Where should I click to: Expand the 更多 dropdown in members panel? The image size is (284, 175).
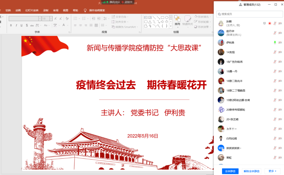coord(272,171)
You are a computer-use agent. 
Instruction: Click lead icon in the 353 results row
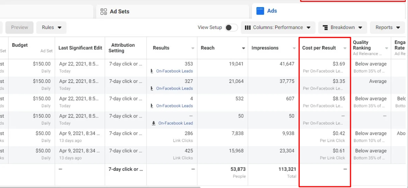(x=152, y=71)
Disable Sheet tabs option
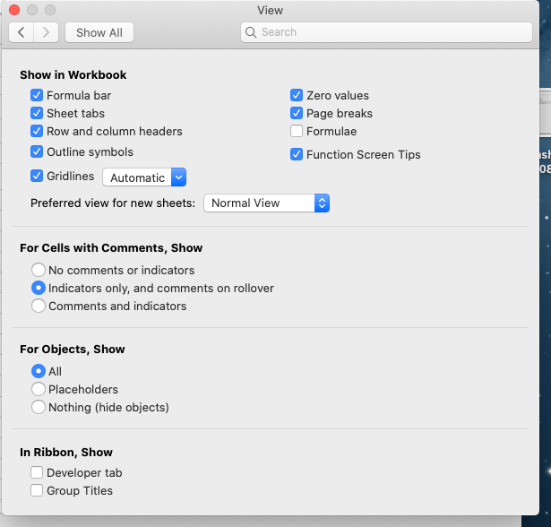The width and height of the screenshot is (551, 527). (x=37, y=113)
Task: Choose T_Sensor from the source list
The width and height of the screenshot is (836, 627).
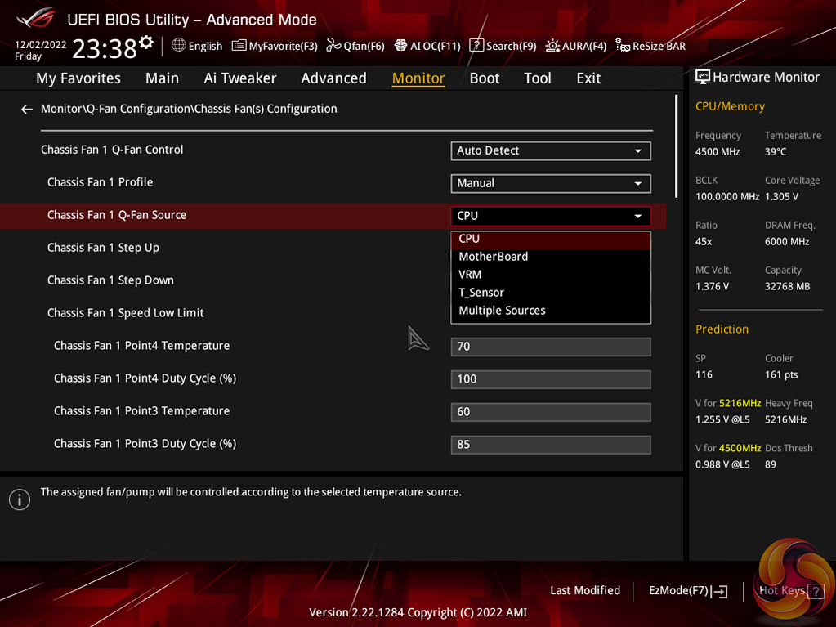Action: click(x=481, y=293)
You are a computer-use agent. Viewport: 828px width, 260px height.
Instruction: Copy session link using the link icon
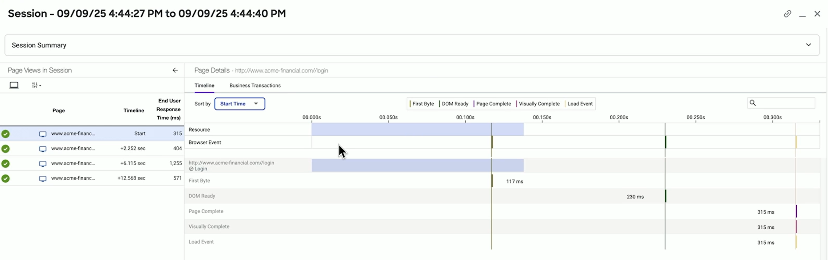[787, 14]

# # # # # # #

REQUIRED WORK — Across the records above, count the lines holding "agent" and write down only that count.

RESPONSE TO THIS EXERCISE — 2